Hello there! It has been a long time since my last post. Currently I am dealing with EVPN VxLAN and managed it to run a demonstration on my small modest virtual lab environment.

One of my first posts in this blog was about how to run VxLAN over an IPSEC Tunnel using a Fortigate firewall. This setup has some limitations when it comes to scalability or performance. In this case we are gonna see a very simple design and implementation using a spine & leaf architecture and unicast to replicate our data across the network.

There are still a lot of legacy DC running spanning-tree out there. It is not a crime doing it, since the network should meet customer requirements without adding unnecessary complexity. But… imagine you are running a financial network and your network flow relies on STP. You will face two challenges:

  1. The convergence time between failure and recovery are possibly to high.
  2. You will have some interfaces in the blocking state, which will impede you to use all the BW available in the network. More precisely you will end up with a lot of unused ports.

Let us see how we come solve some of this issues using a spine and leaf architecture. There we go with the topology…

Spine and Leaf and its scalability

In a spine and leaf architecture is much easier to expand your datacenter, because the devices are always in two layers and therefore the same amount of hops away like the other network devices in the network. Spines are running independent of other spines. Wehenver you add a new one, you only need to connect all the desired leafs to it.

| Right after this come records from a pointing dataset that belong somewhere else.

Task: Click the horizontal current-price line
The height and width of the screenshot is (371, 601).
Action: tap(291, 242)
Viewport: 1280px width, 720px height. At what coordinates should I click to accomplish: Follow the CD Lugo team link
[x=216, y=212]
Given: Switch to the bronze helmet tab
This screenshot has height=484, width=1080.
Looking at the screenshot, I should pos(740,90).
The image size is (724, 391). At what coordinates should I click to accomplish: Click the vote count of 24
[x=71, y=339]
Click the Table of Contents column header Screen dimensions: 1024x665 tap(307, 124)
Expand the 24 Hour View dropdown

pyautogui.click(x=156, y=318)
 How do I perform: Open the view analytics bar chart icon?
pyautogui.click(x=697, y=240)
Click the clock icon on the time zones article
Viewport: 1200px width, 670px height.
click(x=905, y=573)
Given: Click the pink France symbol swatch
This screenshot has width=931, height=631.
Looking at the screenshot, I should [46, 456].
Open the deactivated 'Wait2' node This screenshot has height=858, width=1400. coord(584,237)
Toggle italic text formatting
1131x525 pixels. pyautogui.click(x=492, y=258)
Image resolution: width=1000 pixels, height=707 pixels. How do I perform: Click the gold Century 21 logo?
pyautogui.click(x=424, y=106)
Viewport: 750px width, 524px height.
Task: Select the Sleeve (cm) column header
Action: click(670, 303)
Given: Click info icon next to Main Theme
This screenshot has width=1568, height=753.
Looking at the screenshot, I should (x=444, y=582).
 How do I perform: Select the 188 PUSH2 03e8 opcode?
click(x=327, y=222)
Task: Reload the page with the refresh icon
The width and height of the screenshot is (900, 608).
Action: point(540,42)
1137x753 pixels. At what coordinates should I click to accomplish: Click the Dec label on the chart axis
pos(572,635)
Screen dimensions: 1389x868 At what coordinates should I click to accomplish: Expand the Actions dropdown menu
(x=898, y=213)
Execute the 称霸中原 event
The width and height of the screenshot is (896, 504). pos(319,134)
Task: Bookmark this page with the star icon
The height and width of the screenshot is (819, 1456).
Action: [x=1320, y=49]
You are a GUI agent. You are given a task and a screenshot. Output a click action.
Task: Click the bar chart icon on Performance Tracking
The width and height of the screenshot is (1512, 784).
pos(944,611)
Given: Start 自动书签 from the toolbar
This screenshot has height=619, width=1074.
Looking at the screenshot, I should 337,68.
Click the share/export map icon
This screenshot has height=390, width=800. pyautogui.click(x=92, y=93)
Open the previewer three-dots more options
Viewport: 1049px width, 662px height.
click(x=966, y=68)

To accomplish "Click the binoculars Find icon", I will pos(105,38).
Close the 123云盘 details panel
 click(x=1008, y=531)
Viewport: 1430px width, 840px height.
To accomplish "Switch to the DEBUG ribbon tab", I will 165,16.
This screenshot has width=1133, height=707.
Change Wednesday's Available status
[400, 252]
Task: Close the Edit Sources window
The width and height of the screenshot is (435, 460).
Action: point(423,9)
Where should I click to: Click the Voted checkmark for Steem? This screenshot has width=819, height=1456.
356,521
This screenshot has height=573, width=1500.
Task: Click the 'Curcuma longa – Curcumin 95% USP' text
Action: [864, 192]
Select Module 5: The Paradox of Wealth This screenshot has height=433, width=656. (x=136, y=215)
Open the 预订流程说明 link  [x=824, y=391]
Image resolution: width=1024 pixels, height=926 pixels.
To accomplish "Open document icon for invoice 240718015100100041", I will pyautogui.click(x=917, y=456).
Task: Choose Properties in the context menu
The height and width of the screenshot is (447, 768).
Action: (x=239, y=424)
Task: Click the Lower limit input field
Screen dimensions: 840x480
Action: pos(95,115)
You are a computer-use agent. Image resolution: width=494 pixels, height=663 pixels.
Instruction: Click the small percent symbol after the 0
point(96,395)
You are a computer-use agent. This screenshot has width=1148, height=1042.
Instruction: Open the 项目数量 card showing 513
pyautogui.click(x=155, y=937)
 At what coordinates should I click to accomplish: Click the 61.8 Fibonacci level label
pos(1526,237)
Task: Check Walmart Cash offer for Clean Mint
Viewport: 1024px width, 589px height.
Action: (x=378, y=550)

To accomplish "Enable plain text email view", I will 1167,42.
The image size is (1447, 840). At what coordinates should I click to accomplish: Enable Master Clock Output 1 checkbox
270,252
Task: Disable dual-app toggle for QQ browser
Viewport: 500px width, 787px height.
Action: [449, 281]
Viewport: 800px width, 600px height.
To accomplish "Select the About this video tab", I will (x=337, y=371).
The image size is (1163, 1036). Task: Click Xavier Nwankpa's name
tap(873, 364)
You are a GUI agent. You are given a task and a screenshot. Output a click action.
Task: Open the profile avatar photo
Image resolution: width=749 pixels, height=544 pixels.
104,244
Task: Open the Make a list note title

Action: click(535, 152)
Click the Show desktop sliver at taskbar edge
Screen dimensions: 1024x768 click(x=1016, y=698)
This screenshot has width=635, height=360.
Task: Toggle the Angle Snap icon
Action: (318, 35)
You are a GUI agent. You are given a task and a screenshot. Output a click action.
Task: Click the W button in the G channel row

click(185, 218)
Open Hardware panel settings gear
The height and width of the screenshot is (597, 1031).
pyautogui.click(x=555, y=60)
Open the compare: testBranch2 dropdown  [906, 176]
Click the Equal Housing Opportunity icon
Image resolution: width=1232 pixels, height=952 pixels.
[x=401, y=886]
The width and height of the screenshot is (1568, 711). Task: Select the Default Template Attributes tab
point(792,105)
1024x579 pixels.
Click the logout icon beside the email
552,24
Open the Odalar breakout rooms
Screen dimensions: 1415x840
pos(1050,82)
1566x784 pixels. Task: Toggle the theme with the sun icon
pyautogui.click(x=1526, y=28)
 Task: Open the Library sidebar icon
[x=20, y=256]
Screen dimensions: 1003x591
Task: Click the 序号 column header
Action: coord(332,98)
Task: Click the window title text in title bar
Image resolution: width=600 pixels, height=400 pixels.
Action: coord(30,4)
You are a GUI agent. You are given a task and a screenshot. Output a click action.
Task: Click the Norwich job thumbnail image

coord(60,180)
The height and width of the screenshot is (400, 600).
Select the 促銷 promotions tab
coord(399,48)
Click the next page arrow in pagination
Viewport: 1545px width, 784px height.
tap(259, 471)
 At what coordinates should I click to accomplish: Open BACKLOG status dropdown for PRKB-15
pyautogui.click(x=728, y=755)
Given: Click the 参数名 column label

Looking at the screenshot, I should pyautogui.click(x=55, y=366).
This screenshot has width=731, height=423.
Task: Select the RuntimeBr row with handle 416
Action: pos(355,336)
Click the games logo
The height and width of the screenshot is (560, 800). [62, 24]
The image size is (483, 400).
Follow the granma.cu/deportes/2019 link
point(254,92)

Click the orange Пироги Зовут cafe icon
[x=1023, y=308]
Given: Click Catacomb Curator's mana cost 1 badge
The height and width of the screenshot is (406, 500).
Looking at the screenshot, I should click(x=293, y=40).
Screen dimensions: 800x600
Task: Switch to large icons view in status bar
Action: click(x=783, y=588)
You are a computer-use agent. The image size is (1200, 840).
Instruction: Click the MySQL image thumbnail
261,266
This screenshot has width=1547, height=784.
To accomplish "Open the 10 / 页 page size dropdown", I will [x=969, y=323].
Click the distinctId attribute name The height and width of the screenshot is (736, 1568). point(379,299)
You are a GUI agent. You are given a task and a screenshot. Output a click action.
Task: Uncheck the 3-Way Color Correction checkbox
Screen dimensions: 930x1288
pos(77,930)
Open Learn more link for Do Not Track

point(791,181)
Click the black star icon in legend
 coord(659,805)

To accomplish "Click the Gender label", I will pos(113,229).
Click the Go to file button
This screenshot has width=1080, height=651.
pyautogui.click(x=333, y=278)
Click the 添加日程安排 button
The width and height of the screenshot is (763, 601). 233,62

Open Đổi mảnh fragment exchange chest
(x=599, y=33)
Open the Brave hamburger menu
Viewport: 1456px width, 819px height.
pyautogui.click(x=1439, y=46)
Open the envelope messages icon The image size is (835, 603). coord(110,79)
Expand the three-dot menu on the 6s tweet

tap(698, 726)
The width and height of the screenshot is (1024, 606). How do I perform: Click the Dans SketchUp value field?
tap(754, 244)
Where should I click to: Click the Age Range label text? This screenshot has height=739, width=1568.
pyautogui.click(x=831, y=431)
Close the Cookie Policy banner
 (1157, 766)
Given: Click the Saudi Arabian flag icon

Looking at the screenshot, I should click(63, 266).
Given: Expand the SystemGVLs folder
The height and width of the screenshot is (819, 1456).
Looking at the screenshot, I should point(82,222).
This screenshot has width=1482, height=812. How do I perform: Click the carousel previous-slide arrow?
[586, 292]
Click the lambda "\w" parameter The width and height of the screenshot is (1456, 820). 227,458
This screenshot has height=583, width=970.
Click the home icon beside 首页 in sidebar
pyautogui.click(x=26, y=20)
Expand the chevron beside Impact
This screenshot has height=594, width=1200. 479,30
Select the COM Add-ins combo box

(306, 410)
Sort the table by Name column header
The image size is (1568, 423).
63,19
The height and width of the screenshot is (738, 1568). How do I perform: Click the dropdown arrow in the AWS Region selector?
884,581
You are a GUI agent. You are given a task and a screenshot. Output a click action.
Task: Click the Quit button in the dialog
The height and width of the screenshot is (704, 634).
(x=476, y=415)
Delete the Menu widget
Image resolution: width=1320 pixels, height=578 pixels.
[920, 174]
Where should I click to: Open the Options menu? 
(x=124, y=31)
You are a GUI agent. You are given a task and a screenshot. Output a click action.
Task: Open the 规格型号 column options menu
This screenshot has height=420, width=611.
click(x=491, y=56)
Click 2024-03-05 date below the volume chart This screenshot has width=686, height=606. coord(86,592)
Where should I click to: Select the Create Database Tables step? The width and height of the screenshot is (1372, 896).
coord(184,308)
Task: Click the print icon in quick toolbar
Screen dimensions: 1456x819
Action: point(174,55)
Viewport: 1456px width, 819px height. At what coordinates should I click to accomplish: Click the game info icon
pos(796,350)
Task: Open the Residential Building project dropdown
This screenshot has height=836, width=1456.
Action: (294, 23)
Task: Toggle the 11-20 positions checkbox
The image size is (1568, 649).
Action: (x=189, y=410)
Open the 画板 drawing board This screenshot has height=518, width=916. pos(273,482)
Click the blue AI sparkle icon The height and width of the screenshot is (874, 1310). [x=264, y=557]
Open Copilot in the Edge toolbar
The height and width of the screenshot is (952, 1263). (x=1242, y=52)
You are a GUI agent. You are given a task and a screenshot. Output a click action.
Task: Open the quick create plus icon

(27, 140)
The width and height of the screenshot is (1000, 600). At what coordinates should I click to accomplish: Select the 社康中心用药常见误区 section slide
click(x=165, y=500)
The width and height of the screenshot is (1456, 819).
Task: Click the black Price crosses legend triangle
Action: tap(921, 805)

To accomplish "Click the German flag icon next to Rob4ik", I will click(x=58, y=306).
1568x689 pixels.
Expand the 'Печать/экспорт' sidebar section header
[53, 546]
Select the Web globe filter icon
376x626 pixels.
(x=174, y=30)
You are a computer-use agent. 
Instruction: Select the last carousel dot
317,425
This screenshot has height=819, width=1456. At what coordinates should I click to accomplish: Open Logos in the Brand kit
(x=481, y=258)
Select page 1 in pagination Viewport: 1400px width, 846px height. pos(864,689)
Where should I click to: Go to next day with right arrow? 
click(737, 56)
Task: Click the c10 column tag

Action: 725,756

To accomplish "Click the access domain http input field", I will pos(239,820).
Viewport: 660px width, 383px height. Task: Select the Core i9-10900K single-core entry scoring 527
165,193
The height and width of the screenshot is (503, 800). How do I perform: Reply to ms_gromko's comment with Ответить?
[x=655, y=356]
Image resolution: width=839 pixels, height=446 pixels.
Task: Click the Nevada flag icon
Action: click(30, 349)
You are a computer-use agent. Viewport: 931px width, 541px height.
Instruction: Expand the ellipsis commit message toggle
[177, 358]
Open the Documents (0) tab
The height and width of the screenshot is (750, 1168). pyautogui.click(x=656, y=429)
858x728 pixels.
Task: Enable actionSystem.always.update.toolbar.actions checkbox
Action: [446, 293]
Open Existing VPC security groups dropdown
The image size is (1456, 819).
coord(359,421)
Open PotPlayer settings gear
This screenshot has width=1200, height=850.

It is easy. Whenever you need more bandwidth in your network, you should expand your spines. This will lead into more uplinks from your leafs and therefore additional bandwidth to send data over these new links.

Whenever you need more capacity you will need to add more leafs to attach more hosts to your network.

Partial- vs. Full Mesh

We can observe three spines and three leafs distributed along two data centers. Normally when you google for these kind of designs you will mostly (98% of the time) see a full mesh topology. But it does not mean that this is the right way to build it.

Let us discuss about my first choice in this design. I have been teached that there is no „best“ way to build a network. When it comes to design, our choice has to meet the customer requirements.

Choosing a partial mesh topology will reduce the amount of links between data centers, which will lead to reduce costs, without loosing the reliability of the network, since we can still loose SPINE-1 & 3 and LEAF-101 will be still able to communicate with all the leafs in the network.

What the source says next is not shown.